Liputan6.com, Jakarta- Qatar membuka turnamen Piala Dunia 2022 melawan Ekuador pada Minggu (20/11/2022) malam WIB. Piala Dunia adalah sumber kebanggaan nasional yang luar biasa bagi Qatar dalam upayanya untuk meningkatkan profilnya di panggung global dan mendorong menuju modernisasi. Tapi bagaimana dengan timnasnya?
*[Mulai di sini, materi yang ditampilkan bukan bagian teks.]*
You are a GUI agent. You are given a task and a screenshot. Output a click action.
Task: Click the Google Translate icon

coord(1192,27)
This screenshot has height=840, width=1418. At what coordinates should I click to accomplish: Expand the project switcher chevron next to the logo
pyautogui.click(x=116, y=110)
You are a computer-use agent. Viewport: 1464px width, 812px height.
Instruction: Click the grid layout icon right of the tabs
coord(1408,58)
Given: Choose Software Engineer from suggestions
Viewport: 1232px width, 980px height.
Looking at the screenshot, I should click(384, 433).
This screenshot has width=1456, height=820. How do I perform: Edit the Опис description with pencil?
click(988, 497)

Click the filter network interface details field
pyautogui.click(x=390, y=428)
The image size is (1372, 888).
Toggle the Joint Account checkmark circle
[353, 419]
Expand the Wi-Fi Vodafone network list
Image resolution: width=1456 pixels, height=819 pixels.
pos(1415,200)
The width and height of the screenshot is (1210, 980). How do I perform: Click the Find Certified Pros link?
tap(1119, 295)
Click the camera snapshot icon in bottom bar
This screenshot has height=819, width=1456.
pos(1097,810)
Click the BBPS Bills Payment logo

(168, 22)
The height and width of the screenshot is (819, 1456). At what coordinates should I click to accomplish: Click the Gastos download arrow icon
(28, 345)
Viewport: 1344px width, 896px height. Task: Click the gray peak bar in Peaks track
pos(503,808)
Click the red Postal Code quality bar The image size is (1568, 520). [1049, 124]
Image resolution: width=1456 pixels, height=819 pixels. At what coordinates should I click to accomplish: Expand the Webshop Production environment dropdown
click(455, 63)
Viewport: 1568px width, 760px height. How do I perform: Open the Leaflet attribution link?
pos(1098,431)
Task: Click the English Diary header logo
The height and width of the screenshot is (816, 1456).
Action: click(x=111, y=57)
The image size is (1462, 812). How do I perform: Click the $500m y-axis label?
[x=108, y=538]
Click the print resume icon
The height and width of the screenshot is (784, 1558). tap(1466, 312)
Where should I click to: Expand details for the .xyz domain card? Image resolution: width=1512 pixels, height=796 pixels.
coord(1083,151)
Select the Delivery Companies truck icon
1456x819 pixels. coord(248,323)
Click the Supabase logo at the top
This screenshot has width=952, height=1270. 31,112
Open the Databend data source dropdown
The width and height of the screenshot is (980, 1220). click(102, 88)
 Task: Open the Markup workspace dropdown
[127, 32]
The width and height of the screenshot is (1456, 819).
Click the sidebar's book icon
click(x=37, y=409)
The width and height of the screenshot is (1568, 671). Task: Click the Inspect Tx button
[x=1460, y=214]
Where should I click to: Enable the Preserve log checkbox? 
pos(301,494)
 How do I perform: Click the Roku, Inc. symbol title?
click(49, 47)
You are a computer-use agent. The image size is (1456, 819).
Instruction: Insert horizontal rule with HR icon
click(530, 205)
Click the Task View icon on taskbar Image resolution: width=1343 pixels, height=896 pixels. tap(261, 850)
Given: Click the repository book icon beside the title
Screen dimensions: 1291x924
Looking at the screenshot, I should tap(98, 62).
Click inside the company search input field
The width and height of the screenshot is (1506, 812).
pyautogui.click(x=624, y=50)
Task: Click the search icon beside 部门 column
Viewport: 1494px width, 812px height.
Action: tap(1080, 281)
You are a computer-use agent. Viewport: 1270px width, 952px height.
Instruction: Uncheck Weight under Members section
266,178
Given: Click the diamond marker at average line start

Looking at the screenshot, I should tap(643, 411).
"Hal terbaik yang bisa terjadi adalah fokus pada sepak bola, tetap tenang dan menghindari kebisingan dan rumor," kata pelatih Qatar Felix Sanchez, dikutip dari Fresno Bee. “Jelas kami tidak suka ketika orang mengkritik negara kami. Kami berhasil melakukan persiapan yang hebat, tetap tenang dan begitulah cara kami merencanakan ini," tambahnya.
Advertisement
Qatar belum pernah tampil di Piala Dunia sebelumnya dan mereka akan menghadapi tantangan besar untuk keluar dari Grup A, yang juga termasuk Senegal dan Belanda. Afrika Selatan pada tahun 2010 adalah satu-satunya negara tuan rumah yang gagal melewati babak penyisihan grup, jadi menghindari itu tentu akan menjadi kesuksesan tersendiri.
Minggu 20 November 2022 mungkin harapan terbaik bagi Qatar untuk meraih tiga poin melawan tim Ekuador yang hanya lima tempat di atasnya di No. 44 di peringkat FIFA.
Persiapan Qatar untuk turnamen ini telah berlangsung selama beberapa tahun, termasuk keterlibatan di Copa America 2019 dan Piala Emas CONCACAF 2021. Tapi kemenangan di Piala Asia 2019 menjadi bukti potensi negara tersebut untuk memberikan kejutan selama beberapa pekan ke depan.
Gelar kontinental itu didalangi oleh Sanchez, yang telah menjabat sejak 2017 dan sebelumnya memimpin tim U-19. Pelatih asal Spanyol berusia 46 tahun itu mempelajari keahliannya di akademi Barcelona dan pengaruhnya luar biasa, dengan kesuksesan Piala Asia menjadi momen yang menonjol.
Level Piala Dunia Berbeda
Qatar memang berhasil menunjukkan kesuksesan di level Asia, tapi jelas bahwa Piala Dunia adalah level yang sama sekali berbeda.
"Kami sadar siapa kami, dari mana kami berasal dan siapa yang kami hadapi," kata Sanchez. "Kami akan mencoba memberikan segalanya, mencoba bersaing melawan tim berbakat seperti itu. Ini akan menjadi tantangan besar bagi kami.